Schrijf uit de tekst over nederigheid en gebed woordelijk alles over, van "Het derde aspect" tot en met "gebed wordt geleerd.".

▸ **Documentfragment**:
──────────
Er bevindt zich een andere kant aan deze kwestie: hoewel nederigheid pijnlijk is voor de trots van de mens wordt de vreugde van nederigheid nooit door de trotse mens gekend. Het effect teweeggebracht op iemands´ eigen gevoel is alsof hij juist door die nederigheid de deuren van het heiligdom van God dat zich in het hart van de mens bevindt, heeft geopend. Degene die zijn vriend om vergeving heeft gevraagd voelt een vreugde die zijn vriend niet kent. En men moet in gedachten houden dat het niet trots is die vreugde schenkt maar dat het nederigheid is die een speciale vreugde schenkt. Er wordt verteld dat een Maharana van Udhaipur aan het rouwen was om de dood van zijn moeder en dat zijn rouw lange tijd zo groot was dat hij het niet overheen kon komen. Zijn bedienden en vrienden probeerden hem te troosten door hem te vertellen hoe groot hij was, hoe groot zijn invloed en zijn macht waren. Hij reageerde: ´Ja, dat is waar. Maar een ding bedroeft me. Iedereen dient voor mij te buigen, voor mij opzij te gaan, mij te groeten en me te gehoorzamen, maar er is echter iemand geweest voor wie ik als ik het paleis binnen kwam me nederig op kon stellen. Mijn moeder was degene voor wie ik mezelf nederig op kon stellen en ik kan je niet vertellen wat een vreugde dat voor mij was!´

Nederigheid heeft verschillende vormen en deze worden in overeenstemming met de gewoonten van de verschillende volkeren nageleefd. Er bestaan allerlei vormen van respect, jegens de ouders, leraren of meesters. Als je echter het leven scherper onderzoekt en bestudeert dan ontdek je dat alle vormen van respect aan God alleen worden gericht. Deze les hebben de verschillende religies aan verschillende volkeren onderricht in overeenstemming met hun behoeften.

Het derde aspect van gebed is God je moeilijkheden en zorgen vertellen en Hem te vragen om datgene wat je nodigt hebt en wat je wilt. En wie anders dan God verdient dit vertrouwen? Het is waar dat relaties en vrienden hebben die van ons houden en die ons willen helpen, maar dat zijn slechts menselijke wezens, in dezelfde boot op dezelfde zee, onderhevig aan alle zelfde moeilijkheden en beperkingen. Je kunt door de mens maar tot een bepaalde hoogte worden geholpen. Hoe meer je de menselijke natuur bestudeert, hoe meer je de neiging krijgt om je zorgen, moeilijkheden en problemen voor God alleen te brengen en dit is een deel van wat er in de vorm van gebed wordt geleerd.
──────────
▸ **Geëxtraheerde gegevens**:
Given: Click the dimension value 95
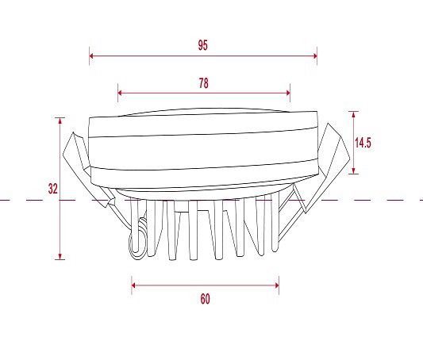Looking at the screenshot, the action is (203, 45).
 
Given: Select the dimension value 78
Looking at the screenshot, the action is (204, 83).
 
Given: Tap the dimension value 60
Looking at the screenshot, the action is (205, 299).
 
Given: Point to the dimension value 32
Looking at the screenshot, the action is (53, 189).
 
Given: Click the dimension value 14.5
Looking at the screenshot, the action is (363, 143).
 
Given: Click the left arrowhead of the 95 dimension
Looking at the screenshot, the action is (91, 56).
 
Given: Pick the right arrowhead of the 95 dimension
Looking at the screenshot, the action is (315, 56).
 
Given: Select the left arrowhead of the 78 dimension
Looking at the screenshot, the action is (120, 93).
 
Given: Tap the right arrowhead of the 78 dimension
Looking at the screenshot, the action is (288, 93).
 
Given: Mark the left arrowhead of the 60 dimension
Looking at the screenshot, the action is (133, 285).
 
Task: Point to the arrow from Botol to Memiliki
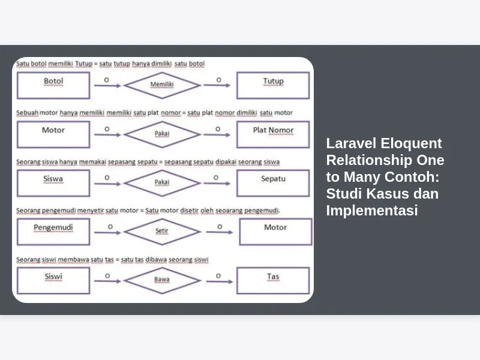click(x=107, y=86)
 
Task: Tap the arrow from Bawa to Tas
click(x=220, y=281)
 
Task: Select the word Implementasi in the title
click(x=372, y=211)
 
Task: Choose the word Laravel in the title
click(x=351, y=143)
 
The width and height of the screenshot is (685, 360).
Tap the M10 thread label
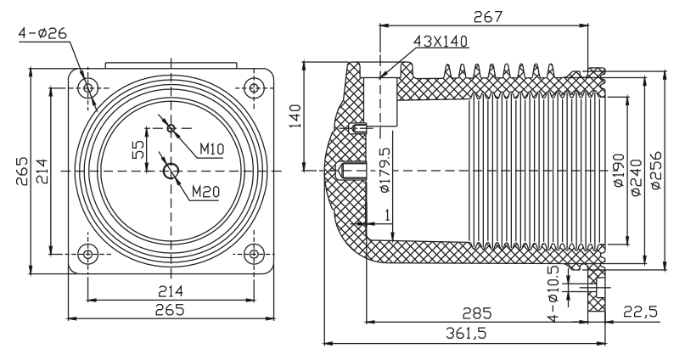(x=211, y=149)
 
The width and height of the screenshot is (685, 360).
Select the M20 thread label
(x=206, y=191)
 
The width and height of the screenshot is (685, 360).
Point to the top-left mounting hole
(x=88, y=88)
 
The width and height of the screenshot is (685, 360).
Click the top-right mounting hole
(x=252, y=88)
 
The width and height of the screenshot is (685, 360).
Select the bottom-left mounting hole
(x=88, y=253)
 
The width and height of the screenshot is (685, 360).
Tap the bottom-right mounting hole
(x=252, y=253)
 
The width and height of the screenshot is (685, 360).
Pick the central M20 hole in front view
(x=171, y=172)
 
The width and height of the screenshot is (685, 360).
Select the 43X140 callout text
(x=441, y=41)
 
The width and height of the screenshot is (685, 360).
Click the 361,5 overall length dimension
(x=463, y=335)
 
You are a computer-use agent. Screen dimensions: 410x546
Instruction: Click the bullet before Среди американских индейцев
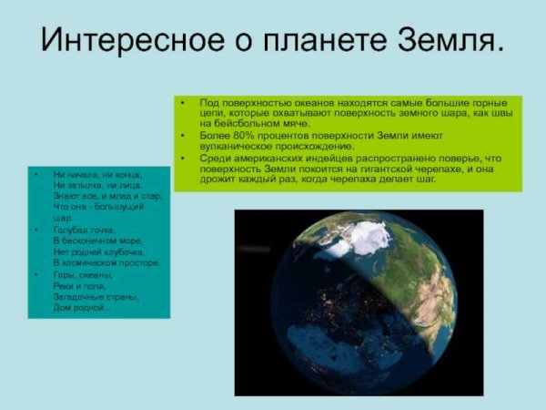click(183, 158)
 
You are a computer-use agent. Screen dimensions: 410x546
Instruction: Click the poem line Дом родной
click(82, 307)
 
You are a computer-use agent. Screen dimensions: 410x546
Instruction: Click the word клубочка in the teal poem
click(121, 252)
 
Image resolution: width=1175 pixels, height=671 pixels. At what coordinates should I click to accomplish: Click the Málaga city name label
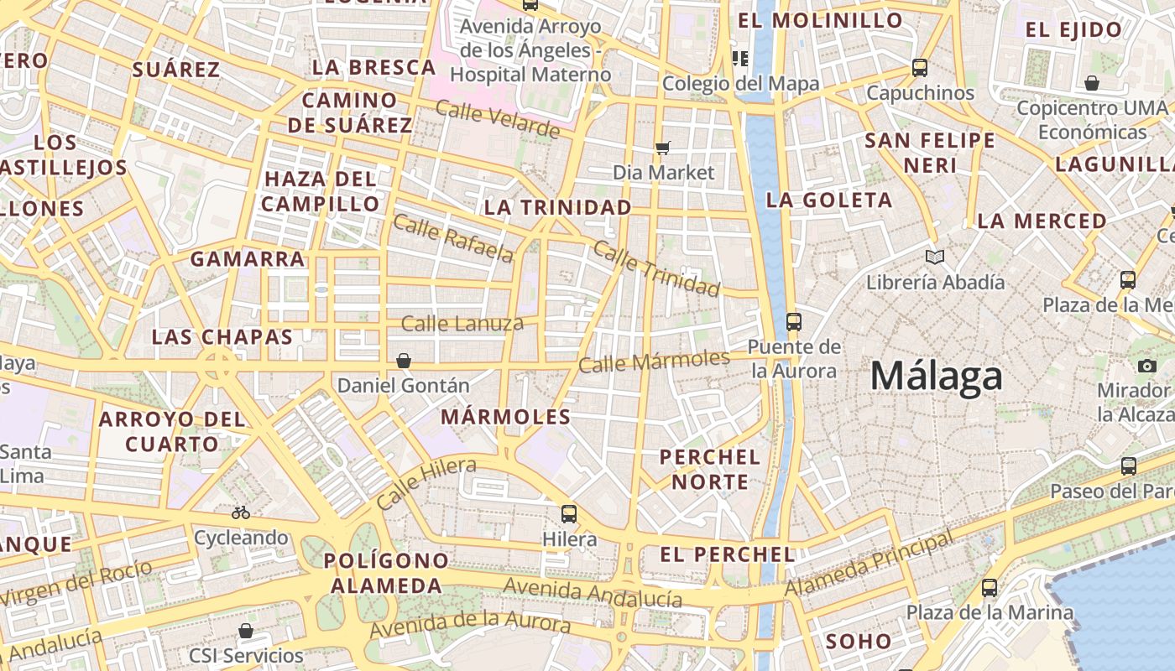[x=936, y=377]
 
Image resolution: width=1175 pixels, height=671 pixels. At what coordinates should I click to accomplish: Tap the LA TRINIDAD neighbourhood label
[x=558, y=207]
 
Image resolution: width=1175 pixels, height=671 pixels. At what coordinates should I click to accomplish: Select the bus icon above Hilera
[x=569, y=514]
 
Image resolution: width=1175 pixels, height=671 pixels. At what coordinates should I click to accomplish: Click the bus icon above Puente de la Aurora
[x=793, y=321]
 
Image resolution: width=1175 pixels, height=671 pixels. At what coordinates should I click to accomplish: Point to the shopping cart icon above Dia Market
[x=663, y=148]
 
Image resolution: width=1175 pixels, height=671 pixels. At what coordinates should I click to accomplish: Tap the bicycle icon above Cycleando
[x=241, y=512]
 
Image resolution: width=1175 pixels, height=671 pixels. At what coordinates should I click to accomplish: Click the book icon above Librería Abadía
[x=935, y=257]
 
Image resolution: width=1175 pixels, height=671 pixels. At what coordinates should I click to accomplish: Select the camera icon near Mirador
[x=1147, y=366]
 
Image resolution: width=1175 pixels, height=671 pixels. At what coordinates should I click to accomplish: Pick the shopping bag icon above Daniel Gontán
[x=404, y=361]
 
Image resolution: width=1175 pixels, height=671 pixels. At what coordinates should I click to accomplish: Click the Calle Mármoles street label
[x=654, y=362]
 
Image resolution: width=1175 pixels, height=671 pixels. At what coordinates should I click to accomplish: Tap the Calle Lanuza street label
[x=462, y=324]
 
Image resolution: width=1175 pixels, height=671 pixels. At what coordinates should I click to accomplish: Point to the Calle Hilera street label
[x=426, y=483]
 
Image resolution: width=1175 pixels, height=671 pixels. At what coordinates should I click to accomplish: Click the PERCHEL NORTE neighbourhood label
[x=709, y=470]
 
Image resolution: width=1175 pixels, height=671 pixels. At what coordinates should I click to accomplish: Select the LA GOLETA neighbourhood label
[x=829, y=200]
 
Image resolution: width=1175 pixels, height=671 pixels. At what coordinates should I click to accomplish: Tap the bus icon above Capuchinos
[x=920, y=68]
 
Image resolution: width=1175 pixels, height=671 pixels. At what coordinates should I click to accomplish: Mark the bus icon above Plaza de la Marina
[x=990, y=588]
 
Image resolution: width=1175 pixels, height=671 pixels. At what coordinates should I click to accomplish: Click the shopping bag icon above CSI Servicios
[x=246, y=631]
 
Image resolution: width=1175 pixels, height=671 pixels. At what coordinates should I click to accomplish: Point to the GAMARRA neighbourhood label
[x=248, y=259]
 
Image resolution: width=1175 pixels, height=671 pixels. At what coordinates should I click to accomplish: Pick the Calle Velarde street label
[x=498, y=119]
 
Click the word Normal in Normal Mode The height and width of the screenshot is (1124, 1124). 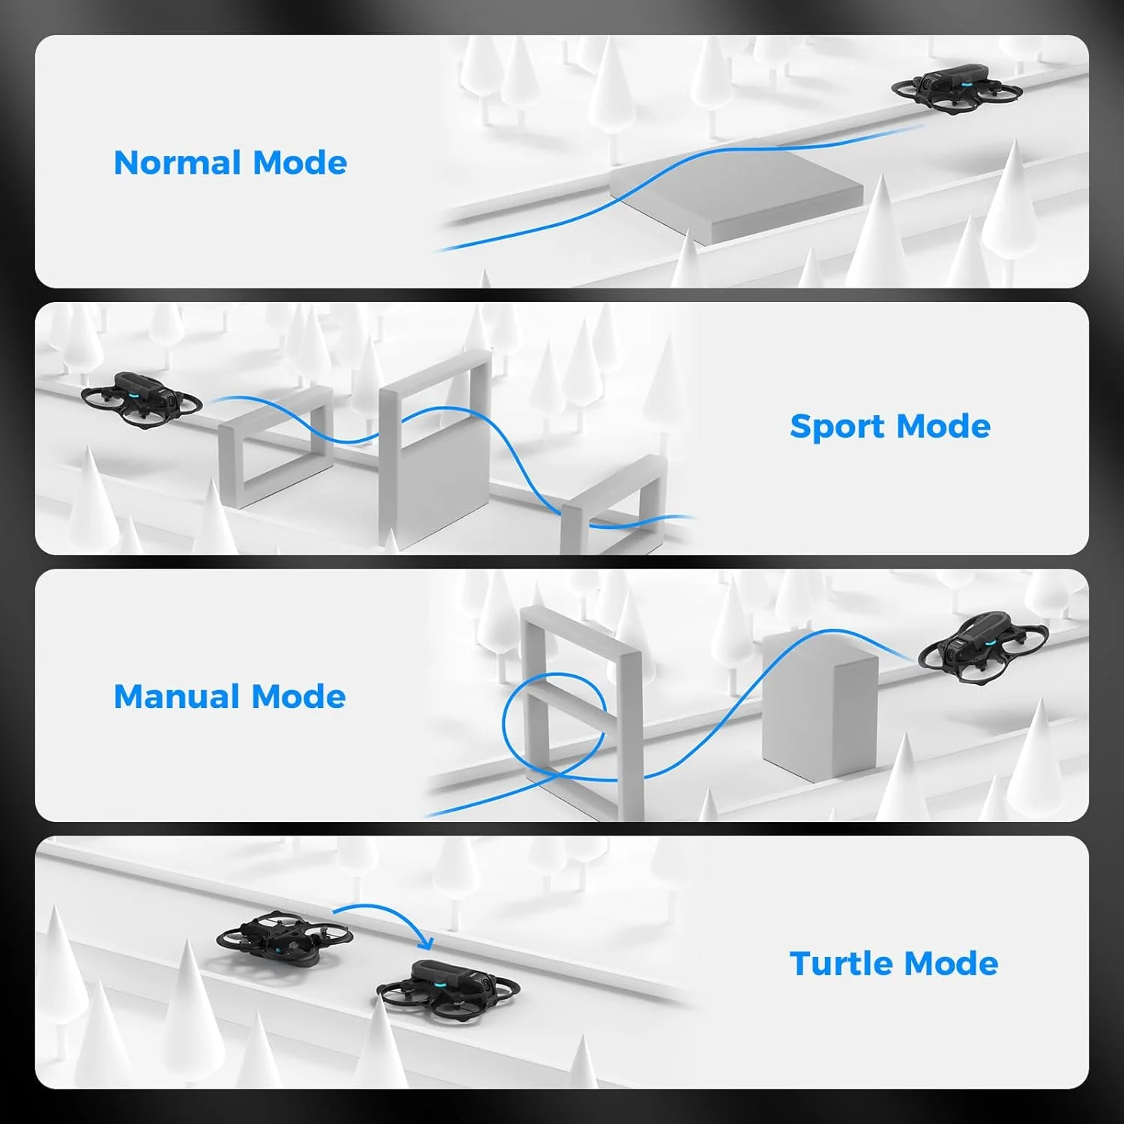[178, 163]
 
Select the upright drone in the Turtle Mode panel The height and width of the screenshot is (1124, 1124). [447, 988]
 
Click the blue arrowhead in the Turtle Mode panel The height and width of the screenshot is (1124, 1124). [426, 942]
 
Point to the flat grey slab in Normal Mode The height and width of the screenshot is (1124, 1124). [738, 194]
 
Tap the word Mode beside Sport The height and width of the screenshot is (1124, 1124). [943, 427]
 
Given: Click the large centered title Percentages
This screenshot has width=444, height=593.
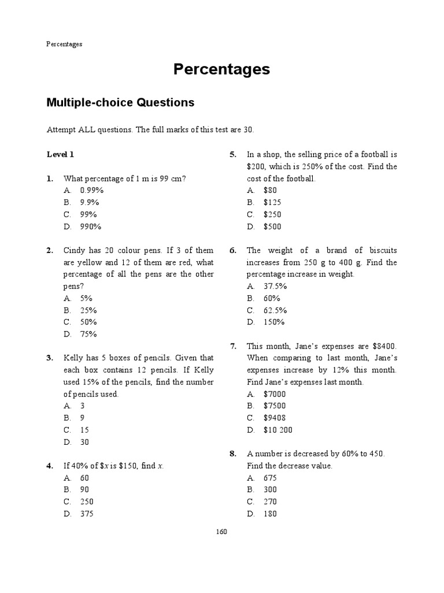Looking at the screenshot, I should click(x=222, y=69).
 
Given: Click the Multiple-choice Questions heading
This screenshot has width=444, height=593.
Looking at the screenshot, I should click(x=120, y=103).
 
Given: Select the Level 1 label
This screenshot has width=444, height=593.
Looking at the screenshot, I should click(x=60, y=155).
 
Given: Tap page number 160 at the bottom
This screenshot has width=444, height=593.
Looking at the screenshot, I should click(x=222, y=532).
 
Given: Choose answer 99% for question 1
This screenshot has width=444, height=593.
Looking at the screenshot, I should click(x=88, y=214).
──────────
▸ **Resultaat oefening**:
Het derde aspect van gebed is God je moeilijkheden en zorgen vertellen en Hem te vragen om datgene wat je nodigt hebt en wat je wilt. En wie anders dan God verdient dit vertrouwen? Het is waar dat relaties en vrienden hebben die van ons houden en die ons willen helpen, maar dat zijn slechts menselijke wezens, in dezelfde boot op dezelfde zee, onderhevig aan alle zelfde moeilijkheden en beperkingen. Je kunt door de mens maar tot een bepaalde hoogte worden geholpen. Hoe meer je de menselijke natuur bestudeert, hoe meer je de neiging krijgt om je zorgen, moeilijkheden en problemen voor God alleen te brengen en dit is een deel van wat er in de vorm van gebed wordt geleerd.